[author: Christopher P. Malloy]
In the wake of the housing crisis, more than 20 class actions were commenced by purchasers of mortgage-backed securities (MBS) against issuers and underwriters pursuant to Section 11 of the Securities Act of 1933. Although a few cases have been resolved, many are still winding their way through the federal courts. A threshold question that the courts have grappled with is whether the named plaintiffs in these class actions may sue on both securities they purchased in a particular offering and securities that were issued under the same shelf registration.

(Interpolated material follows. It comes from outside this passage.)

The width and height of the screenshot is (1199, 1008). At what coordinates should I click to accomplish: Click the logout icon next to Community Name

Allowing a plaintiff to assert class claims for securities it did not purchase raises difficult questions regarding constitutional standing, as well as statutory standing under the Securities Act. Thus, most federal courts have held that the named plaintiff has standing to assert claims only relating to the offerings in which it purchased securities. These rulings have reduced the scope of many of the pending MBS class actions dramatically. See, e.g., Public Empl. Ret. Sys. of Miss. v. Merrill Lynch & Co., 714 F. Supp. 2d 475, 480-81 (2010) (dismissing claims relating to 65 of 84 offerings).

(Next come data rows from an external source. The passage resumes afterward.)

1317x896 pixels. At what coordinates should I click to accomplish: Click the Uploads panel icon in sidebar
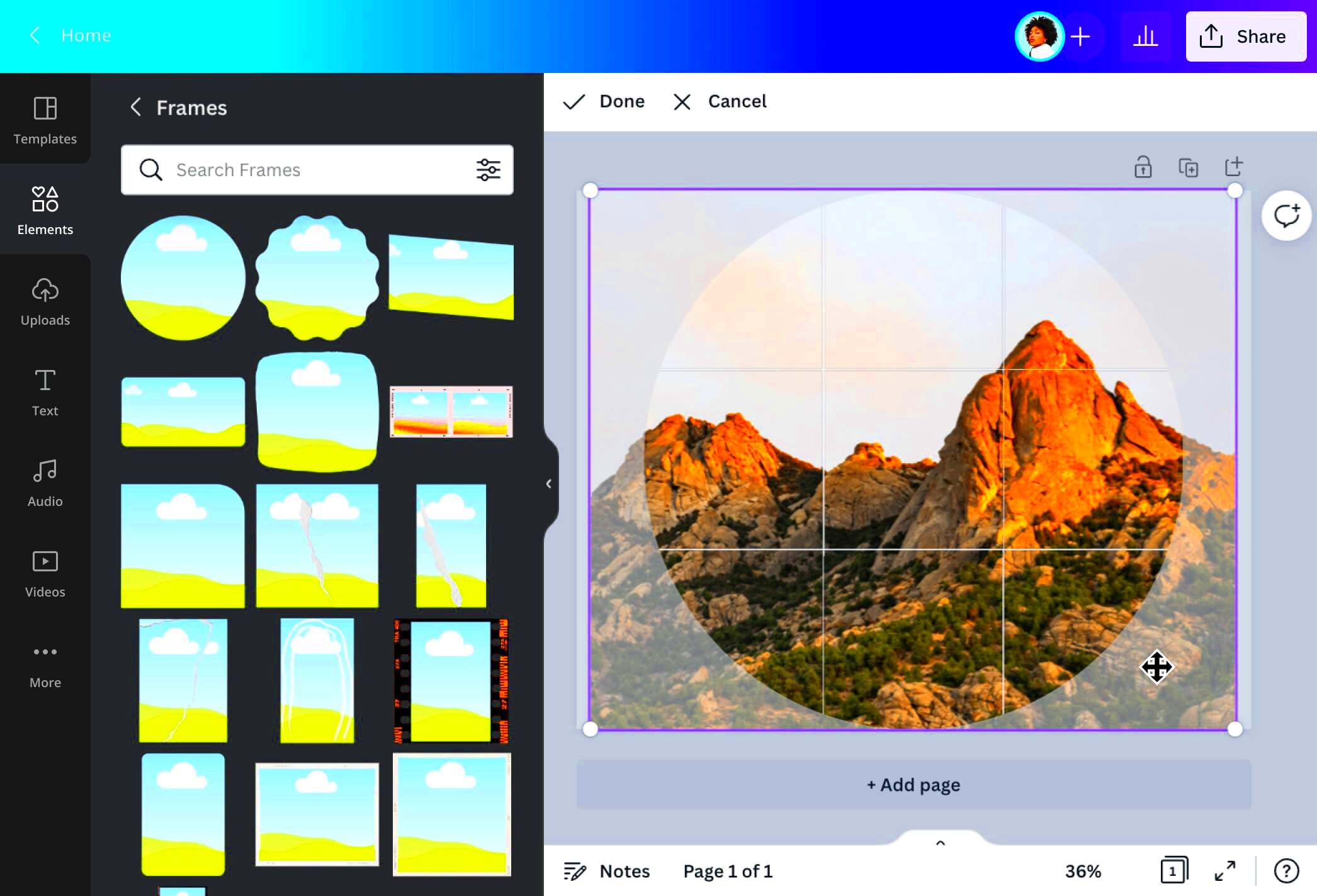(x=44, y=300)
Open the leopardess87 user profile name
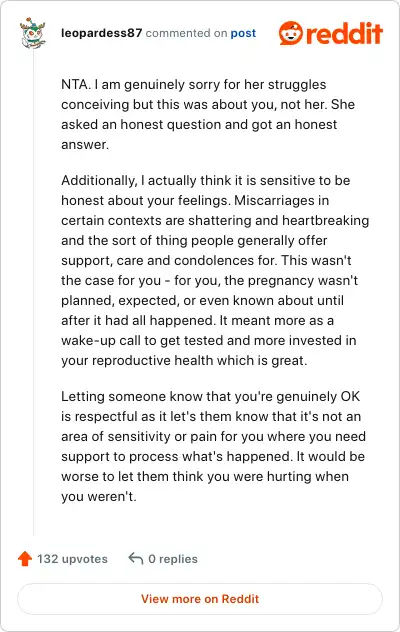The width and height of the screenshot is (400, 632). [x=102, y=33]
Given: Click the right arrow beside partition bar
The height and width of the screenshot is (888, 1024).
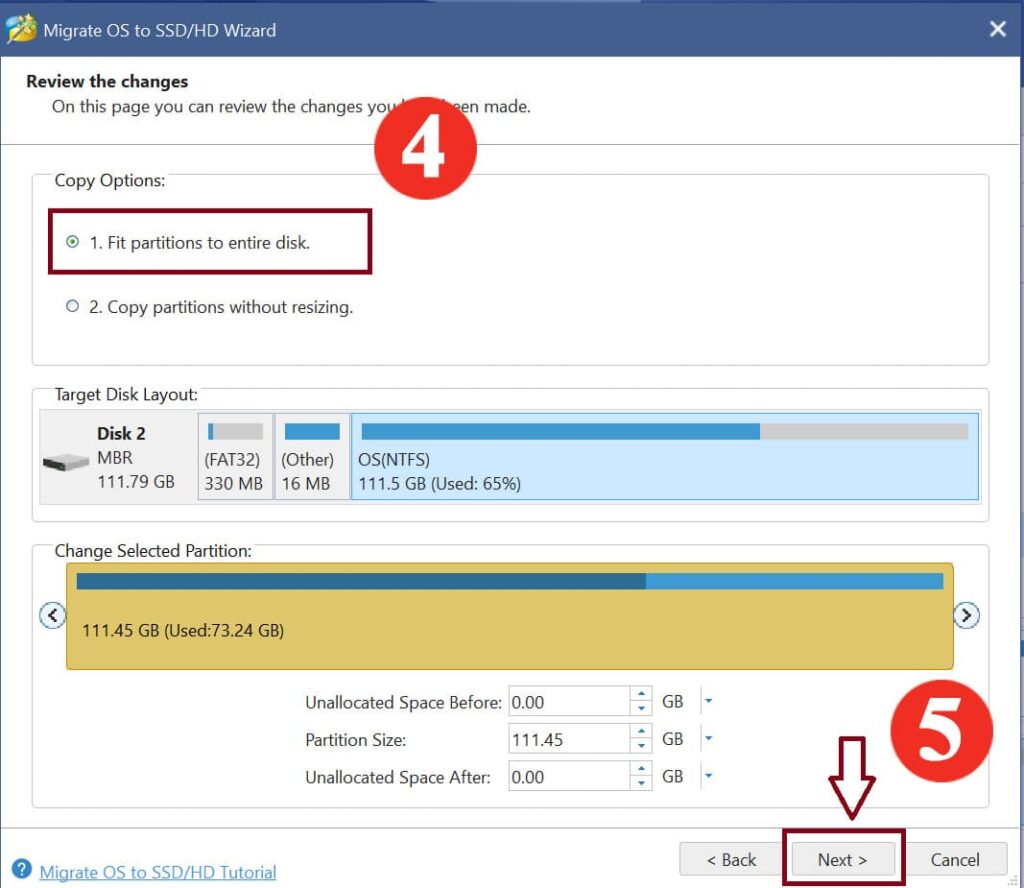Looking at the screenshot, I should 965,615.
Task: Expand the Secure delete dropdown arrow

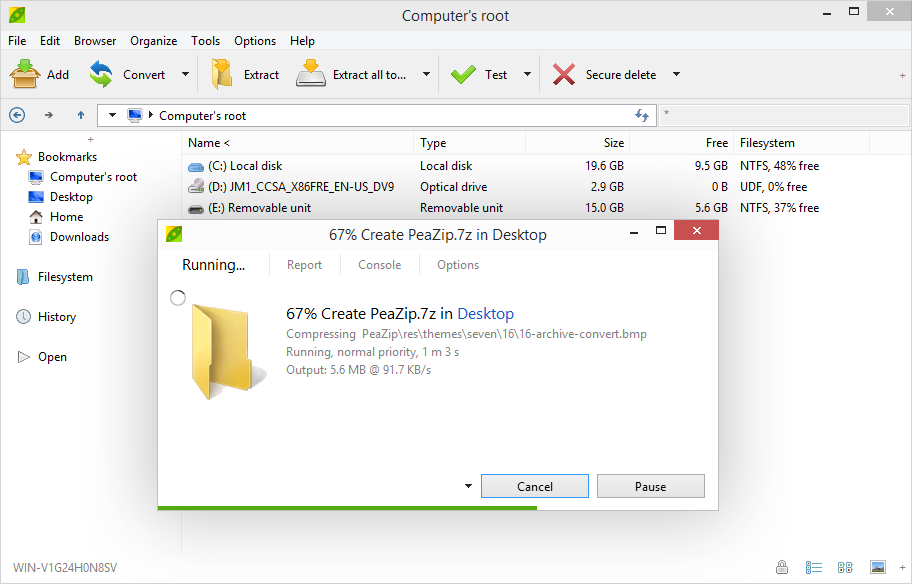Action: [676, 74]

In NECA-IBEW Health & Welfare Fund v. Goldman Sachs & Co., No. 11-2762-cv, decided on September 6, 2012, the U.S. Court of Appeals for the Second Circuit outlined a potentially significant expansion of class standing that runs contrary to these rulings. A common theme in MBS class actions is an allegation that the lenders that originated the underlying loans were “systematically disregarding” the loan underwriting standards described in the prospectus supplements, rendering them misleading. In NECA, the Second Circuit reinstated claims with respect to five offerings that contained loans originated by the lender that also had originated loans in the two offerings from which the plaintiff purchased its certificates.

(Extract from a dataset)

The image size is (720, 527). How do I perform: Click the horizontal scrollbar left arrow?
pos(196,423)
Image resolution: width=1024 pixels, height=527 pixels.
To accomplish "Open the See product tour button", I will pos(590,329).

The court held that “in a putative class action, a plaintiff has class standing if he plausibly alleges (1) that he ‘personally has suffered some actual . . . injury as a result of the putatively illegal conduct of the defendant.’ . . . and (2) that such conduct implicates ‘the same set of concerns’ as the conduct alleged to have caused injury to the other members of the putative class by the same defendants.” Given the allegation that the loan originators were not following the underwriting guidelines described in the prospectus, the court reasoned that claims of other MBS purchasers would “implicate ‘the same set of concerns’ as plaintiff’s claims” to the extent these purchasers bought in offerings that “were backed by loans originated by originators common to those backing the offerings from which the plaintiff bought.” The court found it significant that NECA was suing not the originators, but the entities that issued, underwrote and sponsored the MBS; and that the offering documents at issue allegedly contained identical misrepresentations. Thus, NECA’s concerns relating to the underwriting standards of the originators whose loans backed the MBS that NECA purchased were the “same concerns” as those of other purchasers who bought MBS backed by loans from those same originators. However, the court confirmed that NECA lacked standing to bring claims on behalf of purchasers who bought MBS in offerings backed by loans originated solely by lenders that were not involved in the MBS that NECA purchased.
The NECA opinion injects uncertainty into current MBS litigation and potentially increases the exposure of MBS issuers and underwriters in pending and future litigation. In several MBS class actions pending in the district courts in the Second Circuit, the plaintiffs are arguing that claims previously dismissed on standing grounds should be reinstated as to offerings where there is some overlap in originators with an offering for which the plaintiff does have standing. In the Eastern District of New York, in Plumbers’ & Pipefitters’ Local # 562 Supp. Plan & Trust v. J.P. Morgan Acceptance Corp. the district court sua sponte reconsidered a prior ruling dismissing claims on standing grounds and, in light of the NECA opinion, expanded the number of MBS offerings at issue in the case from eight to 30. In cases outside the Second Circuit, plaintiffs have argued that the NECA decision should be adopted as law. The extent to which that will occur remains to be seen. Indeed, the NECA decision is in apparent tension with the First Circuit’s decision in Plumbers’ Union Local No. 12 Pension Fund v. Nomura Asset Acceptance Corp., 632 7 F.3d 762, 768 (1st Cir. 2011), which limited class standing to offerings in which the named plaintiff had purchased securities.